#### [EXERCISE DETAILS]
Lines containing the word "computer" are the ones to copy from the records below.
----- DATA RECORDS
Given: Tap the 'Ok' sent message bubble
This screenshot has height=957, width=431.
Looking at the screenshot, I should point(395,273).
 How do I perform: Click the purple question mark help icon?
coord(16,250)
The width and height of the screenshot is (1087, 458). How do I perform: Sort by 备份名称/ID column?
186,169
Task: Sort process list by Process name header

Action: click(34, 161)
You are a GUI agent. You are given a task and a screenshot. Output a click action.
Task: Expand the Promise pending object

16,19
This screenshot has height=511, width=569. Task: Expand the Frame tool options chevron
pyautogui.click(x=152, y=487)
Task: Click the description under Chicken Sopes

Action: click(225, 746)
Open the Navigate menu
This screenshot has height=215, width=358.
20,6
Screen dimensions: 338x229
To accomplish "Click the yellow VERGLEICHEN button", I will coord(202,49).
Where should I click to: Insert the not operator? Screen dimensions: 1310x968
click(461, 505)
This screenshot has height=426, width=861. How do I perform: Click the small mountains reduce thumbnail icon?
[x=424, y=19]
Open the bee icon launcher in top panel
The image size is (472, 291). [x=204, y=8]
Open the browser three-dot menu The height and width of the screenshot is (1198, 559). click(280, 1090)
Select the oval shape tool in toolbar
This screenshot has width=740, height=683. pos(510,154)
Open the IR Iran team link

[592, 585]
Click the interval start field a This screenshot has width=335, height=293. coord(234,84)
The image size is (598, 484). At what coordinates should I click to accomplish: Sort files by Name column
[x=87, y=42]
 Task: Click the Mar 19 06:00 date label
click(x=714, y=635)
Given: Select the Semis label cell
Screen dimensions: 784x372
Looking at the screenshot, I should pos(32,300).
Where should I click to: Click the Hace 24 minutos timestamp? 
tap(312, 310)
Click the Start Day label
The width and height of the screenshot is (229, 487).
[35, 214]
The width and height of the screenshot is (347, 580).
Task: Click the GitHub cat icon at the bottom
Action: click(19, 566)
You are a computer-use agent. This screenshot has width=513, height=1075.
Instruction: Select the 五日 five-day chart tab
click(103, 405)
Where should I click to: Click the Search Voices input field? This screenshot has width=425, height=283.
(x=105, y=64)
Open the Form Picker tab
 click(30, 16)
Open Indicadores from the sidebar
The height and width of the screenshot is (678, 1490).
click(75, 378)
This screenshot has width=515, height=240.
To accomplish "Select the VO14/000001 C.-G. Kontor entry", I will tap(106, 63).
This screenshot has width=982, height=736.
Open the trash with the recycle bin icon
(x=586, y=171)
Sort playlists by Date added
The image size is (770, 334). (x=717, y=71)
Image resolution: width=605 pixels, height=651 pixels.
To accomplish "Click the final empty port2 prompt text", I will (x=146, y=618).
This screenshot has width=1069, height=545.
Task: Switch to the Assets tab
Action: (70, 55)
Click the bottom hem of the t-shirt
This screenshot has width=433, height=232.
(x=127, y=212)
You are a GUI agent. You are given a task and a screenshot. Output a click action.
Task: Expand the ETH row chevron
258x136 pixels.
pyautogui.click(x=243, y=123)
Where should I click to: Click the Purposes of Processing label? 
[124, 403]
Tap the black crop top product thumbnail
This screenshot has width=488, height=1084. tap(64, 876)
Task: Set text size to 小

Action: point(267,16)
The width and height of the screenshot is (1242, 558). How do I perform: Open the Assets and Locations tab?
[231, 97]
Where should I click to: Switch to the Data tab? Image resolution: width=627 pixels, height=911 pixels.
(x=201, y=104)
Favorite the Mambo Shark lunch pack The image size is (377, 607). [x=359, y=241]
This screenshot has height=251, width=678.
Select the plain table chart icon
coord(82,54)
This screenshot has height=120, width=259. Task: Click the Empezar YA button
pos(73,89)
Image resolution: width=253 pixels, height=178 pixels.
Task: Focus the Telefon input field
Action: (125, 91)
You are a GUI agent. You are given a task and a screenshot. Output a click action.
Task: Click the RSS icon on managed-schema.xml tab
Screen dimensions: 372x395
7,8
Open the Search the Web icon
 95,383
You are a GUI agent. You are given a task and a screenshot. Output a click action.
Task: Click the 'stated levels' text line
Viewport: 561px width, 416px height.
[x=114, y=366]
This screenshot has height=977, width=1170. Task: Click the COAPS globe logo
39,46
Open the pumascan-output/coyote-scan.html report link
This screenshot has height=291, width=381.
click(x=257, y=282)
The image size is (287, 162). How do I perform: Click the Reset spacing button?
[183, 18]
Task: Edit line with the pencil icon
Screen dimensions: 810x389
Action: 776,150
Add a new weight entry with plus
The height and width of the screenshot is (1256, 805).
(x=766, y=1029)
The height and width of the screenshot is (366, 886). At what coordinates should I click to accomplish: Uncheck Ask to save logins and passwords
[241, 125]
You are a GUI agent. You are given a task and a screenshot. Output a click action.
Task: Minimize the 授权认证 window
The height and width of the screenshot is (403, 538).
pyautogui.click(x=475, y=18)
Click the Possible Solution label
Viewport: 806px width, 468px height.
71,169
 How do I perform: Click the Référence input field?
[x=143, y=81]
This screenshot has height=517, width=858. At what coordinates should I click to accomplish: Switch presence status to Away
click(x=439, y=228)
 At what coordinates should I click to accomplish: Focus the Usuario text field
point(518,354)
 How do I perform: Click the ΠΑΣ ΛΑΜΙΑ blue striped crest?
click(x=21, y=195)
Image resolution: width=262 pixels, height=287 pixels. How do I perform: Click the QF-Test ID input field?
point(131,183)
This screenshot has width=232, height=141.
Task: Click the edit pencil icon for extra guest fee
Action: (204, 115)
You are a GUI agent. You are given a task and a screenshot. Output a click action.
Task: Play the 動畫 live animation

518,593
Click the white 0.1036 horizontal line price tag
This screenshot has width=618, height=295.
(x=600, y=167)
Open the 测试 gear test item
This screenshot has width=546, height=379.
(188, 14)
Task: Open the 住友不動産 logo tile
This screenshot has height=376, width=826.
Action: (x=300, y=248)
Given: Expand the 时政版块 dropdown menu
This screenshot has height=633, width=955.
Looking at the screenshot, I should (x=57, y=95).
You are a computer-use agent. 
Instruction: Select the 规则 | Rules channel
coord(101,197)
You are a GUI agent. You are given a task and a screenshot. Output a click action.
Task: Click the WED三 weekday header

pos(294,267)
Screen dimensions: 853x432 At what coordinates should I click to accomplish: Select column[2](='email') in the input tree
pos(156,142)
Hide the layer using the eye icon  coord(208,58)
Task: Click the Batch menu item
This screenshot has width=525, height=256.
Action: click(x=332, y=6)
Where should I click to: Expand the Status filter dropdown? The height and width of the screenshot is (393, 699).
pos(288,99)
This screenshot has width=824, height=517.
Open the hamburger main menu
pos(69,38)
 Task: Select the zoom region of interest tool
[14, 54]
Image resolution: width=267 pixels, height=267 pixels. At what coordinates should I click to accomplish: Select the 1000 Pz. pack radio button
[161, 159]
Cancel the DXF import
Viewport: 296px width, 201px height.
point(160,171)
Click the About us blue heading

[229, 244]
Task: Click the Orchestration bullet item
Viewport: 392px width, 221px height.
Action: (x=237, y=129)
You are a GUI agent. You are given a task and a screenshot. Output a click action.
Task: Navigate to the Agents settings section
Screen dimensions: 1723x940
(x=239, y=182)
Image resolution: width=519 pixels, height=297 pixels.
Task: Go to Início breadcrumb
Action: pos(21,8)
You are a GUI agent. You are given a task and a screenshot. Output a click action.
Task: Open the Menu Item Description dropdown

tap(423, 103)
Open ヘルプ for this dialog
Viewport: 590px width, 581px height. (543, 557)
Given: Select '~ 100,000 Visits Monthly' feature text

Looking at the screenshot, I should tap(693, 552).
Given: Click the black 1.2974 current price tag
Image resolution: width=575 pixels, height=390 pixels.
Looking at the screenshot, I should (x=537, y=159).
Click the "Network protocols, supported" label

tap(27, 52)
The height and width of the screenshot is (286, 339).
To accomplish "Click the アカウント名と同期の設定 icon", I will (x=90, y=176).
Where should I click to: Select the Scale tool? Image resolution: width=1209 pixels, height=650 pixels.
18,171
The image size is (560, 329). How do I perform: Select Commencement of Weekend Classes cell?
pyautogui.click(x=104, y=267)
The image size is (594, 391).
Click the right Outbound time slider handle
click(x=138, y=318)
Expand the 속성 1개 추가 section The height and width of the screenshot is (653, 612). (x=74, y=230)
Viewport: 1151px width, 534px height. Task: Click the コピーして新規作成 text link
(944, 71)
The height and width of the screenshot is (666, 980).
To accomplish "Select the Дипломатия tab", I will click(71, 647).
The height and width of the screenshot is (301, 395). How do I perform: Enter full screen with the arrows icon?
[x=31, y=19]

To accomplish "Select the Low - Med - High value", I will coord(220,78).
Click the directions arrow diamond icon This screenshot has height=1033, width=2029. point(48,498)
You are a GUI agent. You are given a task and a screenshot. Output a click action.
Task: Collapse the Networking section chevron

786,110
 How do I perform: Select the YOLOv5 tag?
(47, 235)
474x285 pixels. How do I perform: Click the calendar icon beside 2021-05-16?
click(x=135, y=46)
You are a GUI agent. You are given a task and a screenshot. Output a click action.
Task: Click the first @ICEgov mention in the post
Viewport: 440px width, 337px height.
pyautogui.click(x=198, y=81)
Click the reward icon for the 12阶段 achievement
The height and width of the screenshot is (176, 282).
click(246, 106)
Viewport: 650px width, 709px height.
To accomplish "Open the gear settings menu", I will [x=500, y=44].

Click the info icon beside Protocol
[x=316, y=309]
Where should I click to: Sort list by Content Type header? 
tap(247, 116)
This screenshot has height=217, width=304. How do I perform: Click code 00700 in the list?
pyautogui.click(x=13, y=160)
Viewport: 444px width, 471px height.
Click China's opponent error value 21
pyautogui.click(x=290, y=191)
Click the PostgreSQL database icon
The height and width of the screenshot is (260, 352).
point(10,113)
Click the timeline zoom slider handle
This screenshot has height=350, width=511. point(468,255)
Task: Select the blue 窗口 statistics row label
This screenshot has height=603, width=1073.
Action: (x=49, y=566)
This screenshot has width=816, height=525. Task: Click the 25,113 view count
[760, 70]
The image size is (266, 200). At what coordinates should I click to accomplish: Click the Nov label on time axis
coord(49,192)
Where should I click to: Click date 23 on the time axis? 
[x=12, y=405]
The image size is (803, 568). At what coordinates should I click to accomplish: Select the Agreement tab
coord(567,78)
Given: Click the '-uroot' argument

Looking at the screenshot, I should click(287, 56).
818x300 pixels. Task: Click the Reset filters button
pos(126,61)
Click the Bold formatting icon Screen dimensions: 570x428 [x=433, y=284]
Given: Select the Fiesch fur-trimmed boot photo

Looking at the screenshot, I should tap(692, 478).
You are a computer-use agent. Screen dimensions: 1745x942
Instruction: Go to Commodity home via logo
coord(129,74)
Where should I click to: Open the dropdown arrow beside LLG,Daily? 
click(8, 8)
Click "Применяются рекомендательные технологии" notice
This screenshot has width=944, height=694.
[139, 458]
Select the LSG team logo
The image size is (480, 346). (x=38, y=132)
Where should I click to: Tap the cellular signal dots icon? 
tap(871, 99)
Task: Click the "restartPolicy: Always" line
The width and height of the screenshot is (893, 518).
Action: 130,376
----------
#### [PROBLEM SOLUTION]
You are a computer-use agent. This screenshot has width=513, height=1075.
You are a computer-use agent. 
You are a computer-use agent. Screen dimensions: 1745x942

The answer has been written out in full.